### [DATA]
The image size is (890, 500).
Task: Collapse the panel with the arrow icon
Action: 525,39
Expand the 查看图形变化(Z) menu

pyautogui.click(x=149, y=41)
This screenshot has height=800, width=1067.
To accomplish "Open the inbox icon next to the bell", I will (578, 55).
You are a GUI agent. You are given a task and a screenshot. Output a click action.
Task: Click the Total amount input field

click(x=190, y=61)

...

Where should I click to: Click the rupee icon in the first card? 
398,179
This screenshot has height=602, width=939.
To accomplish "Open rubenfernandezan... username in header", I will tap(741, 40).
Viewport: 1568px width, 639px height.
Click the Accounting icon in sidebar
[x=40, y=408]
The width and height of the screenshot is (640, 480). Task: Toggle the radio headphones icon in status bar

...

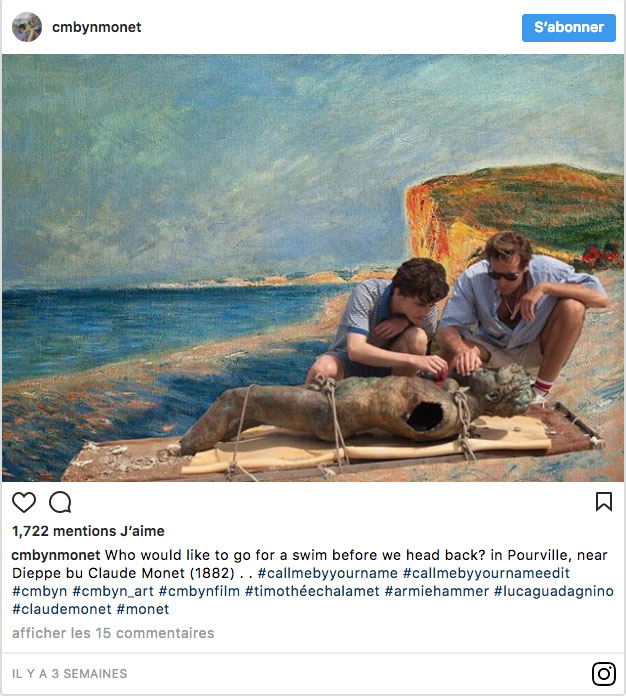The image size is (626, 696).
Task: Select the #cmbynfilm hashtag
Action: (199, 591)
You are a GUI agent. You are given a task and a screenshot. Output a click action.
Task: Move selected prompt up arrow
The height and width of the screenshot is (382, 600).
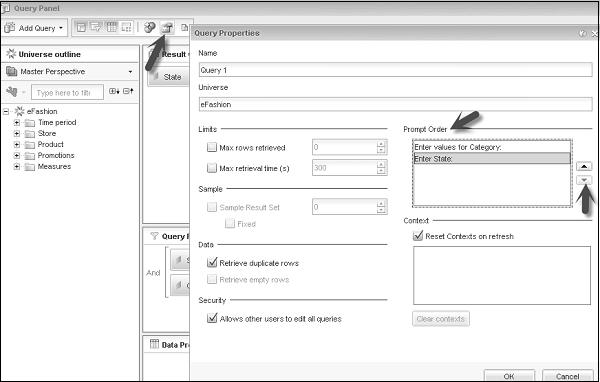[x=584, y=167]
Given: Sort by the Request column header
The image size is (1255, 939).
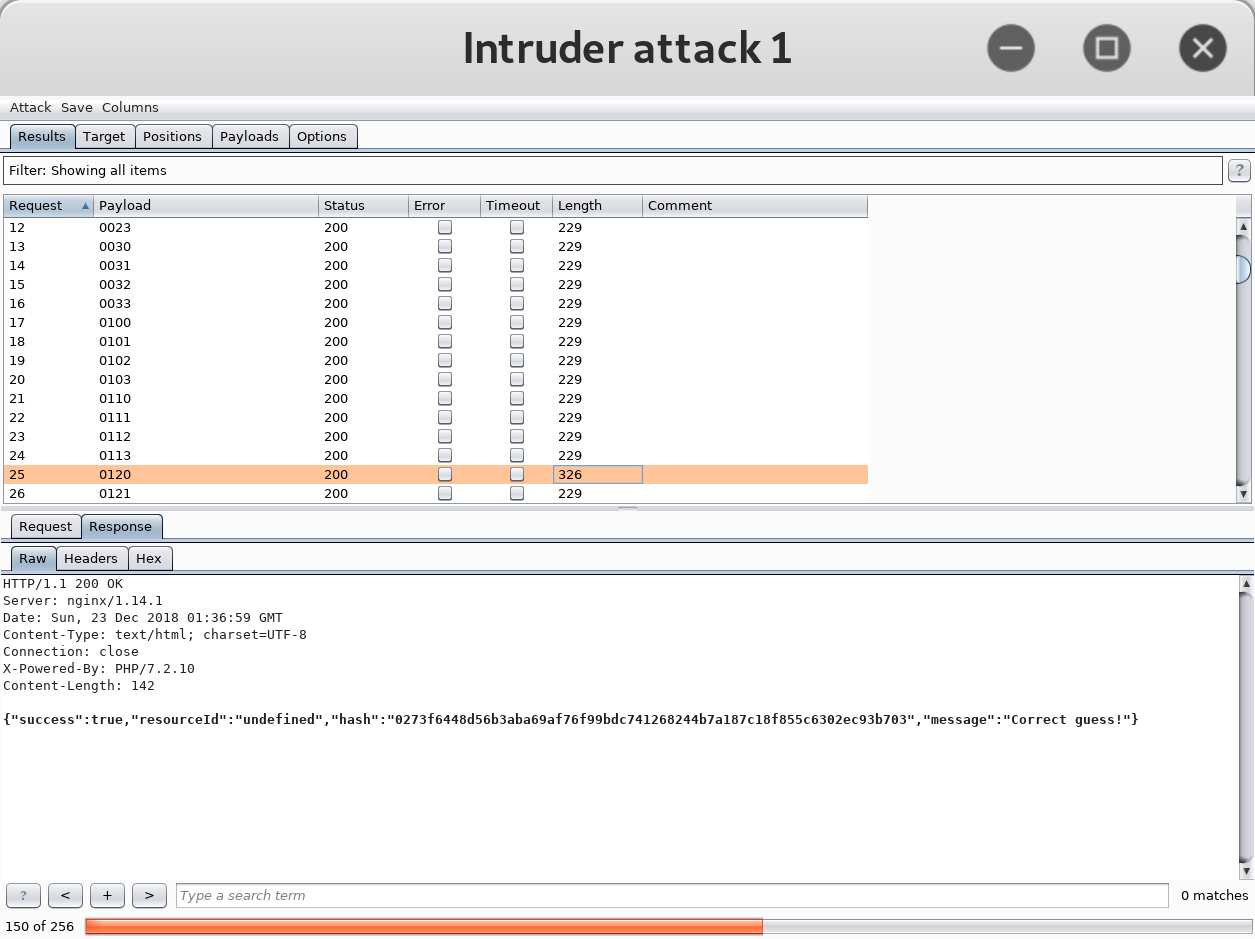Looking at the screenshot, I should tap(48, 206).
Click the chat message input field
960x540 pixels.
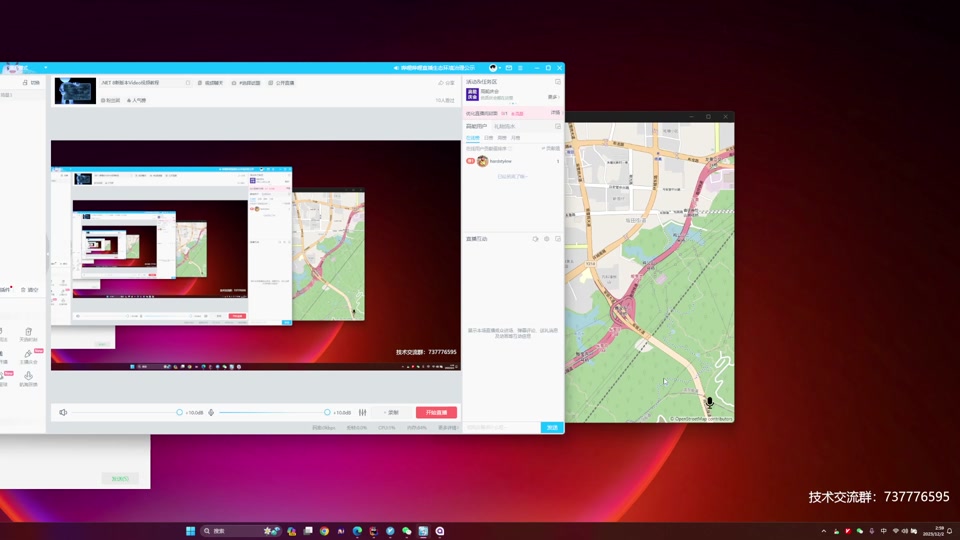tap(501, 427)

### [DESCRIPTION OF THE TASK]
In the entries above, one line contains "This screenshot has height=602, width=939." and another contains "The width and". Reproduce exactly those two lines and the lines between them, nothing else.

### [THE ANSWER]
This screenshot has height=602, width=939.
To accomplish "Open rubenfernandezan... username in header", I will tap(741, 40).
Viewport: 1568px width, 639px height.
Click the Accounting icon in sidebar
[x=40, y=408]
The width and height of the screenshot is (640, 480). Task: Toggle the radio headphones icon in status bar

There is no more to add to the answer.